His current research involves electronic materials and the associated devices/instruments improved by these materials. In particular, miniature mass spectrometer development and engineered systems for waste treatment are systems of focus for his lab. He is also involved in the development of joint educational, research and technology transfer activities related to the intersection of business and technology. He consults and holds advisory board appointments with various companies in materials-related areas and has served as an expert witness in patent litigation. Prior to his appointment at CWRU, he was the Vice President of R&D for Kobe Steel USA Inc. with a focus on electronic materials.
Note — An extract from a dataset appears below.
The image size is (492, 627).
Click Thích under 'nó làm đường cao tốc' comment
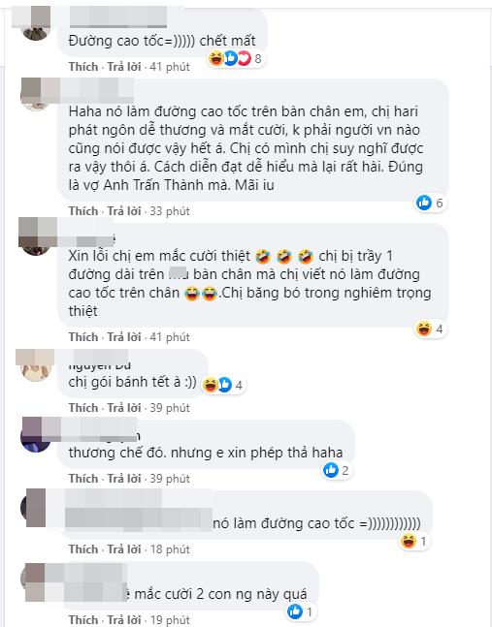click(x=83, y=549)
Prior to joining Kobe Steel, he was a tenured faculty member in the Department of Materials Science and Engineering at North Carolina State University. He has been involved in the study of Innovation Management in technology-based organizations with a focus on the early stages of technical development and received the 2004 Industrial Research Institute’s Maurice Holland Award for his paper entitled “Managing the Ties Between Central R&D and Business Units.”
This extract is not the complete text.